Leber's hereditary optic neuropathy is a rare disorder of the optic nerve which causes legal blindness in most patients that it affects. It is an unusual disorder in many ways. First, it is caused by a mutation in a small bit of DNA called "mitochondrial DNA." Since all of a person's mitochondrial DNA is inherited from their mother, the condition is only transmitted through females. However, not everyone who has the abnormal mitochondrial DNA suffers visual loss. In fact, even affected patients are perfectly normal for 10 to 50 years before the disease manifests itself as a sudden loss of vision first in one eye, and then a few weeks to months later in the second eye. Some patients eventually recover some of their lost vision even many years after the initial visual loss.

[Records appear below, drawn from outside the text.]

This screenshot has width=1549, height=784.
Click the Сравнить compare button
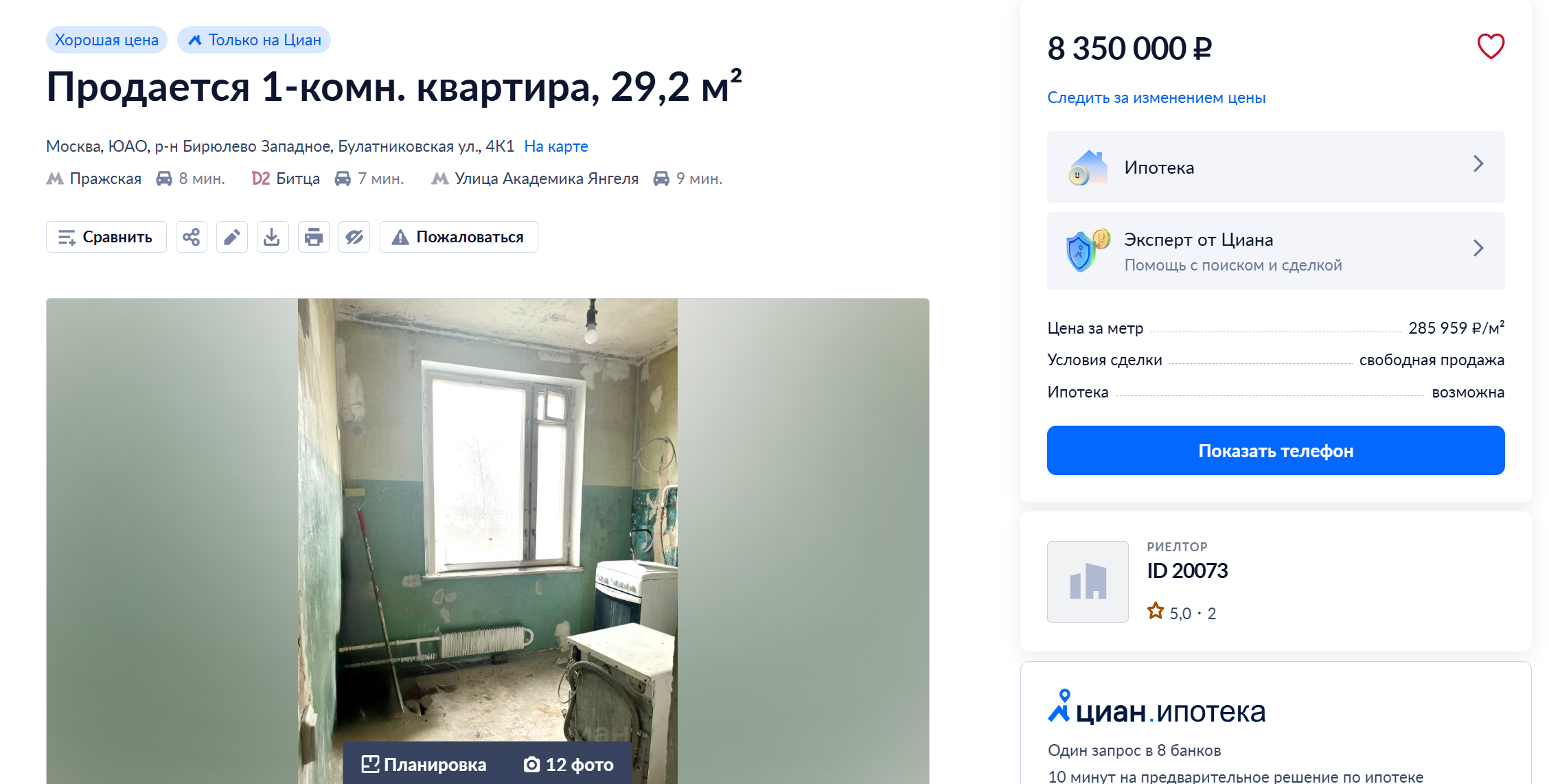[x=106, y=237]
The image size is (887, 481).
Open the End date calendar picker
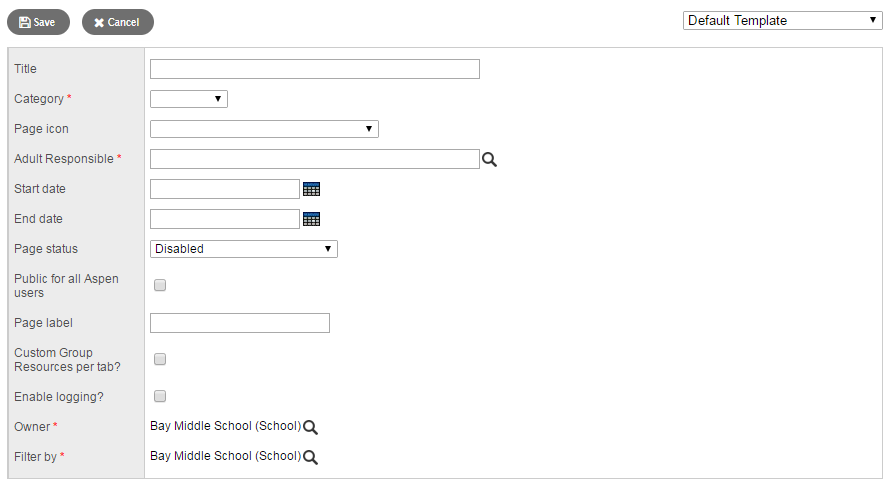pos(311,219)
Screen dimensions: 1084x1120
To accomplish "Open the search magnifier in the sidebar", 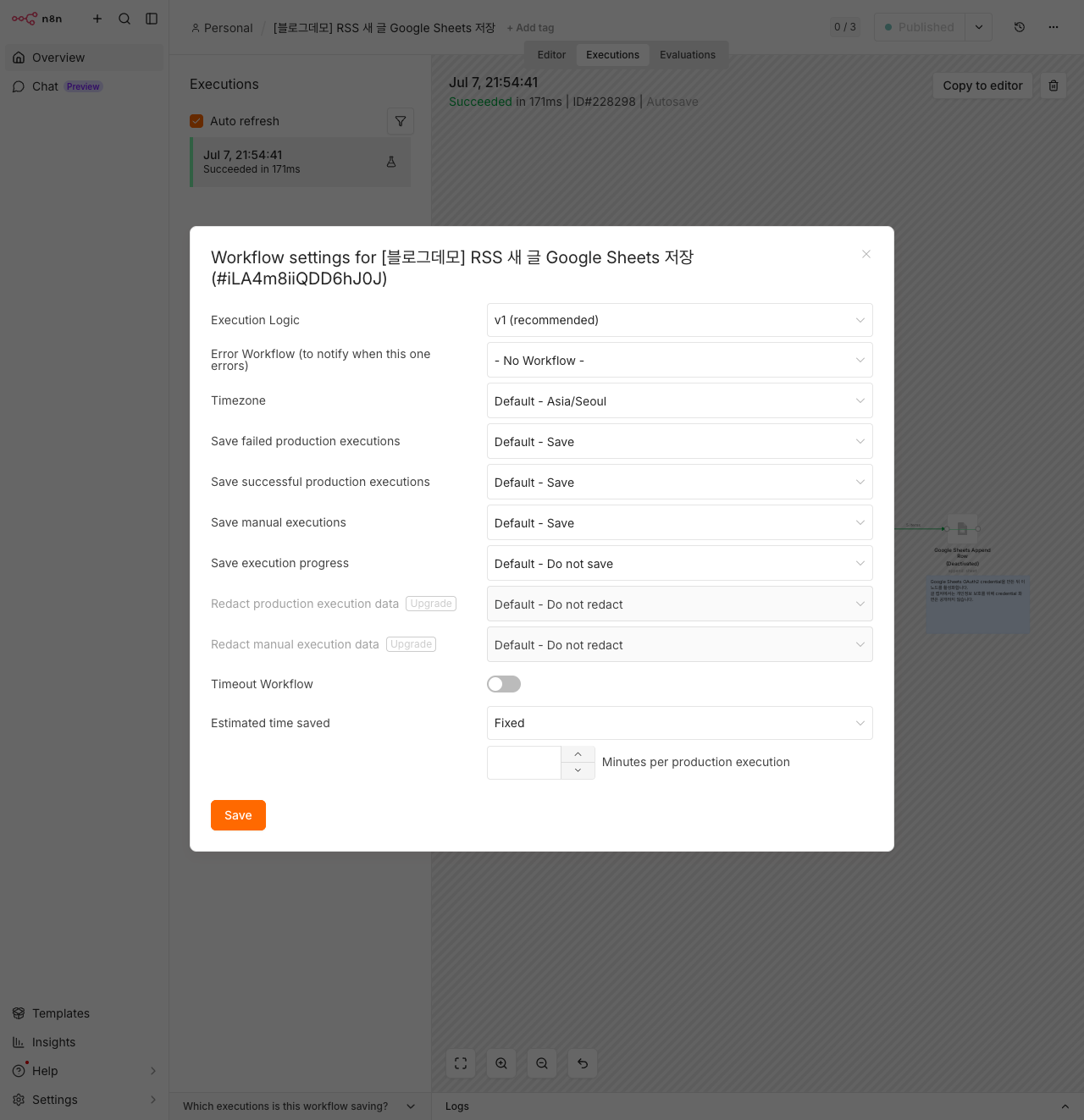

Patients with Leber's disease often exhibit a swollen optic nerve head (papilledema) and telangiectatic vessels.
In 1988, Dr. Douglas Wallace and his co-workers at Emory University in Atlanta discovered a mitochondrial DNA mutation in nine out of 11 families with Leber's hereditary optic neuropathy. This discovery allowed us and others across the country to test patients for the mutation and thereby confirm the diagnosis.
Research assistant Kim Vandenburgh loads DNA onto an agarose gel.
In 1990, our laboratory reported a new method of detecting the mitochondrial DNA mutation which was a substantial improvement over the old method. We have used this method to diagnose patients with Leber's hereditary optic neuropathy from across the country. We are currently participating in an international collaborative study designed to understand why some people affected with the mitochondrial mutation do not lose vision, and why some people who lose vision eventually get it back. We are hopeful that understanding these things will eventually allow us to develop effective treatment for this serious disease.